US Retail Sales Report ahead of the Fed Meeting in December

Importance of Retail Sales Report

The US October Retail Sales report is one of the most important economic data releases and will be economic releases the Federal Reserve will review before its December 10 FOMC meeting to decide on its interest rates stance. The report is also crucial in helping us determine whether US consumers are still healthy and capable of driving more than a sluggish pace of economic growth.

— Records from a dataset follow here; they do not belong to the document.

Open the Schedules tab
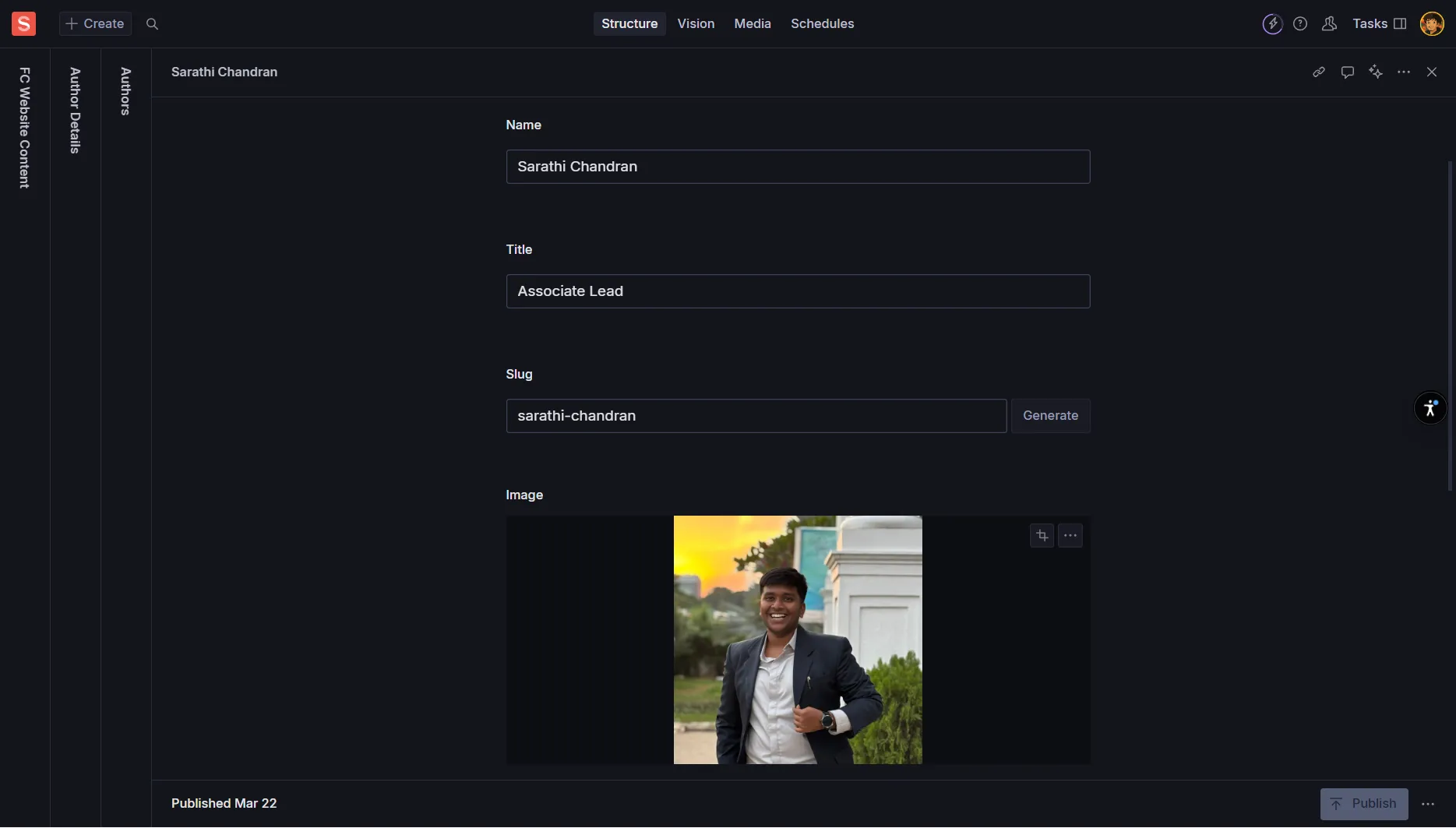Viewport: 1456px width, 828px height. [822, 24]
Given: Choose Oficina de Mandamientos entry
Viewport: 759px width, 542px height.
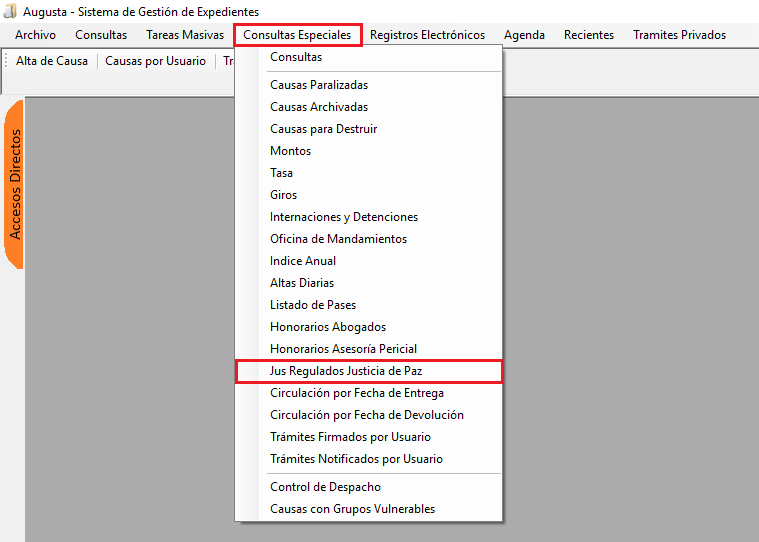Looking at the screenshot, I should (x=339, y=239).
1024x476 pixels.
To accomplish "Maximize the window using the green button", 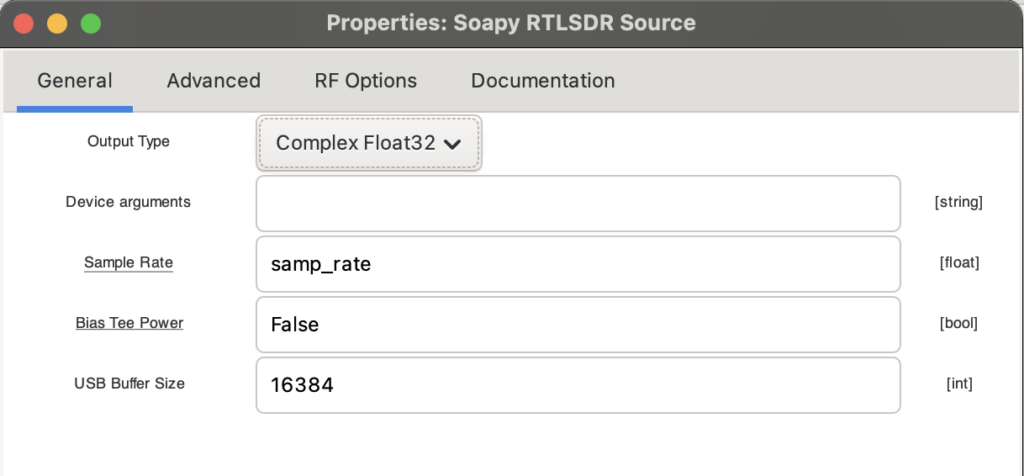I will pos(91,23).
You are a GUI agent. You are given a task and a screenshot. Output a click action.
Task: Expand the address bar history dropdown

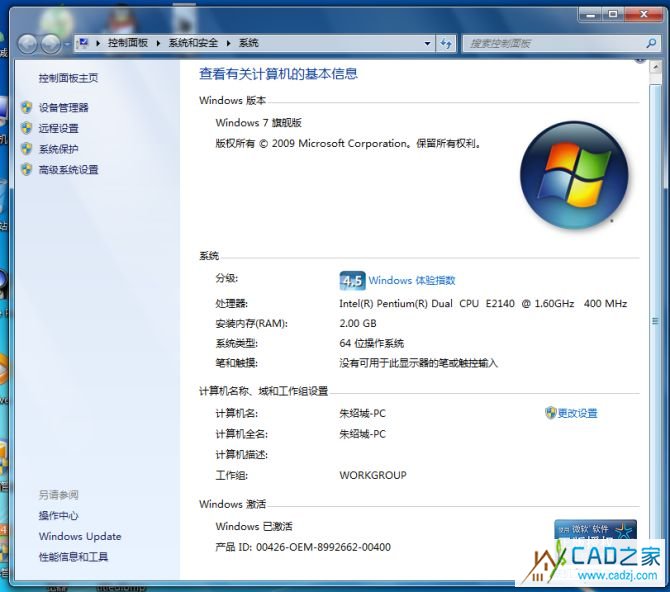(427, 43)
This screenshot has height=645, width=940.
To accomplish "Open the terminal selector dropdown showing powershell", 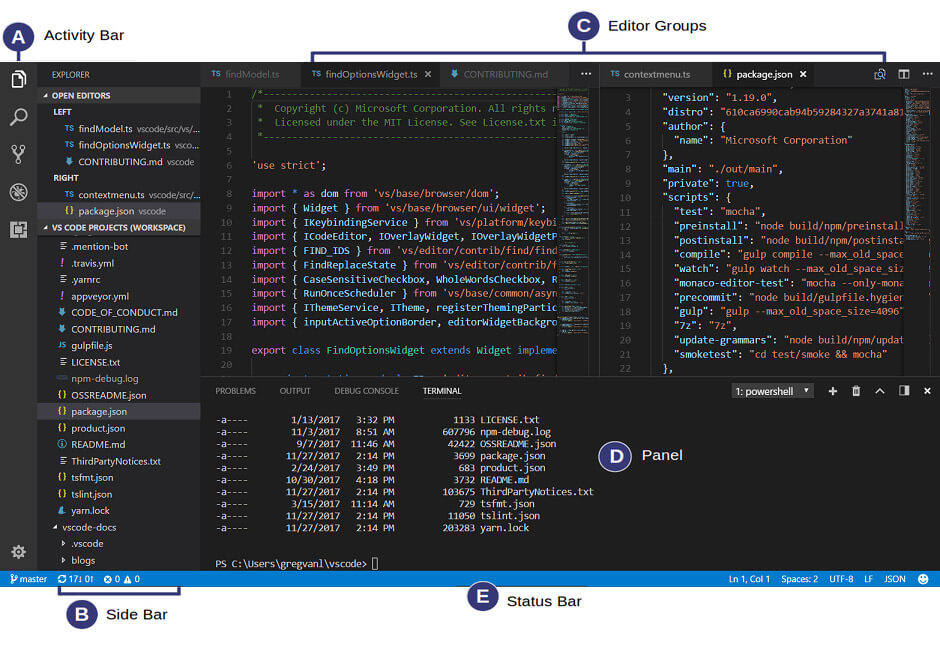I will click(772, 390).
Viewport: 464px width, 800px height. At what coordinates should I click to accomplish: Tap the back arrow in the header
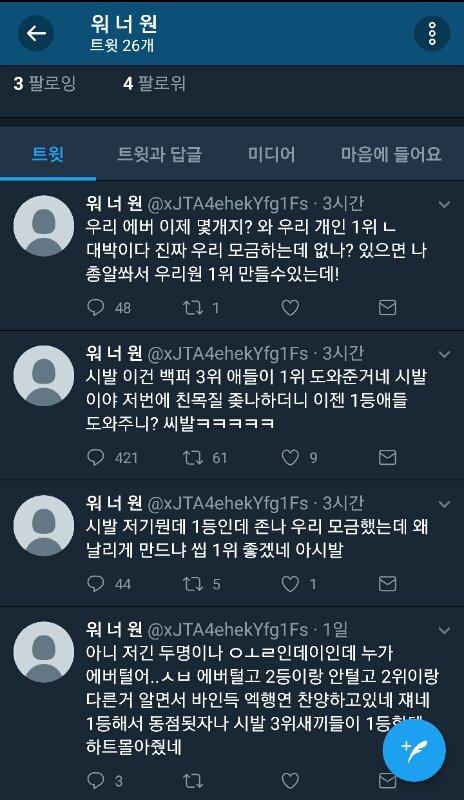[x=36, y=34]
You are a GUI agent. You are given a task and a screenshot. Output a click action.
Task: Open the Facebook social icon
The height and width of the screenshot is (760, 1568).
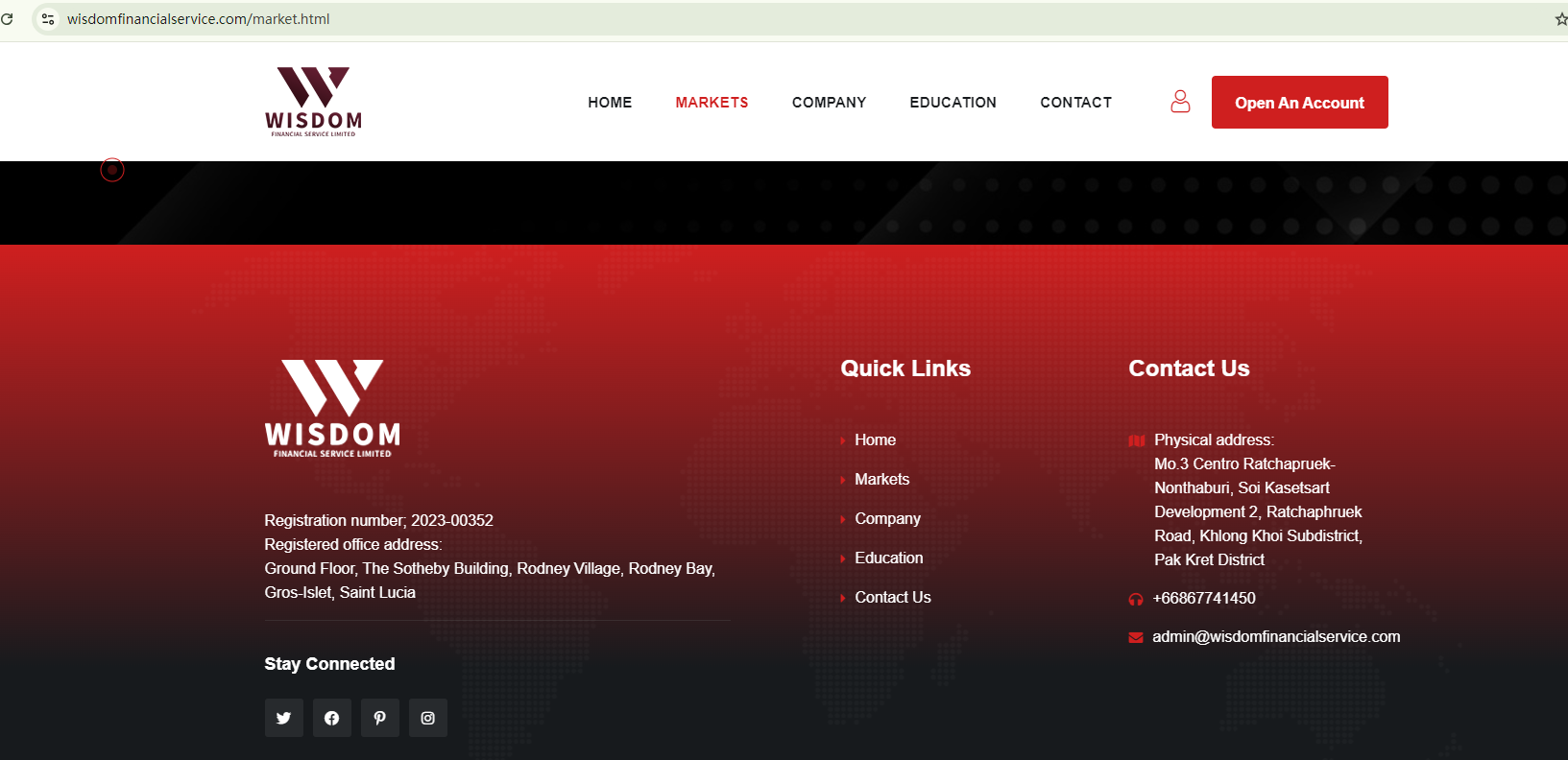point(331,718)
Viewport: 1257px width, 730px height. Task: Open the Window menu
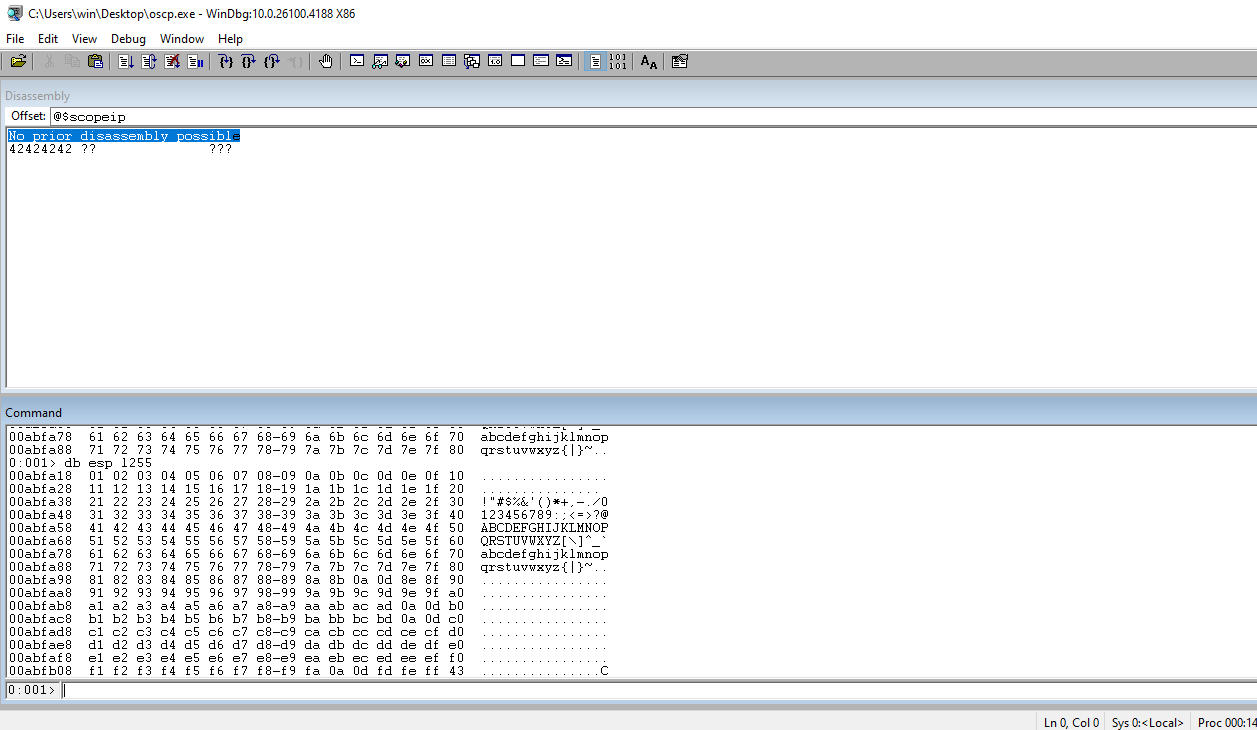[182, 39]
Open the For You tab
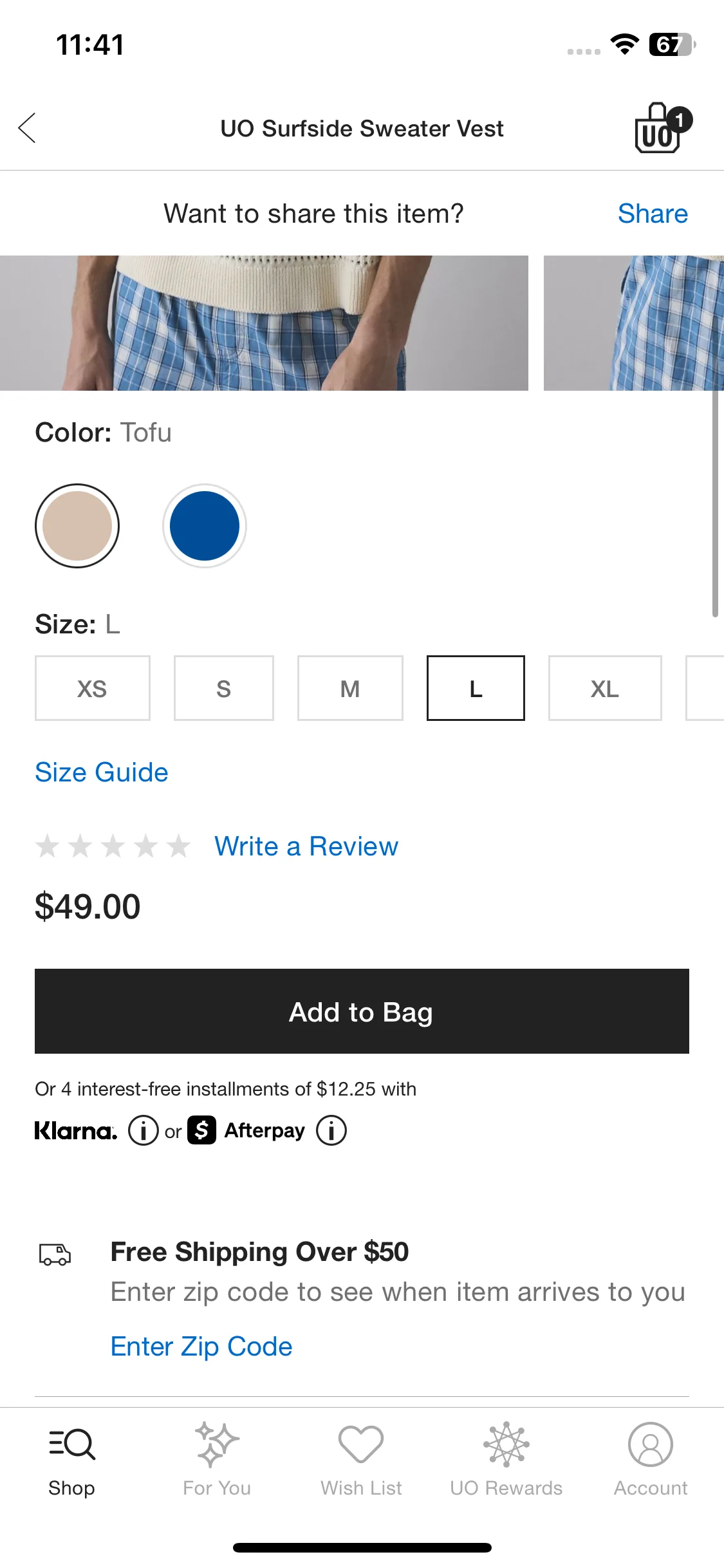 tap(217, 1459)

Looking at the Bigger Picture: Things to also consider when looking at Retail sales report

  • Consumer spending data: To determine whether there is healthy demand
  • Labour market data: To see whether there is solid employment to support consumer spending and future retail growth
  • US Fed’s target inflation: To determine whether retail sales data supports a strong or weak inflation growth, and how this may impact Fed’s decision about interest rates in the future

Breaking down US Retail Sales

The US Commerce Department on Friday reported that retail sales increased 0.3% last month, driven mainly by motor vehicle purchases and higher gasoline prices – reversing September’s unrevised 0.3% drop, which was the first decline in seven months.

A closer look into retail sales figure shows auto sales increased 0.5% in October after declining 1.3% in September. Receipts at service stations also surged 1.1%, reflecting higher gasoline prices, after dipping 0.1% in the prior month. Online and mail-order retail sales increased 0.9% after gaining 0.2% in September. However, sales at electronics and appliances stores fell 0.4%.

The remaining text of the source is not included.